Frictionless Fantasy

It should therefore be a matter of great concern that we are becoming more and more accustomed to the deceptions bound up with simulated care and attention, as well as the frictionlessness of relationships with carebots that cater to our every whim. Intimate relationships like that which Theodore Twombly forms with AI Samantha in the 2014 movie Her are no longer merely the stuff of science fiction. But will AI caring always be merely simulated? Or could some things, perhaps people, come genuinely to matter to AI?  This is not an easy question to answer, since it is closely related to the question of AI consciousness, and consciousness, being by definition a matter of subjective experience, is difficult to study from the outside.[3] I think we will make progress here only if we grasp how our own capacity for caring is rooted in the ways that living beings grow and develop in our earthly organic environment.
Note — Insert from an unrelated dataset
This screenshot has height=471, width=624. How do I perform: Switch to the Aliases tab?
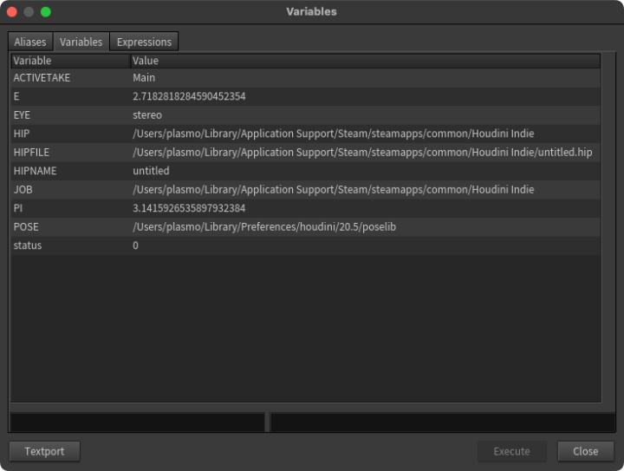[x=30, y=42]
Living things are sensitive to their environments. To be alive is to exist in a constant process of exchange, communication, and flow: living organisms are bounded but permeable, open to the world. In order to remain alive, a living thing must be able to differentiate between what is to be taken up into the organism as nutrition and what is not (or between what is to be retained and what is to be expelled). A host of things matter for a living thing to be able to sustain itself as an organism, or it dies. Things matter for organisms because they are needy and vulnerable. But nothing matters to these simplest of organisms. It is affect, feeling, that enables mattering. 

Who Cares, and Why

Simple animals, like coral, exist as colonies. In more complex animals, stimuli are received by sense organs, and movements are initiated by motor organs, and a central organ or central nervous system is needed in order to coordinate these. This yields a “unified space of conscious experience.”[4] In these forms of life it becomes possible to register, at the level of the organism’s own experience, what is good/bad for the organism’s survival and flourishing. Things now come to matter to and not just for the creature; they are affectively valenced.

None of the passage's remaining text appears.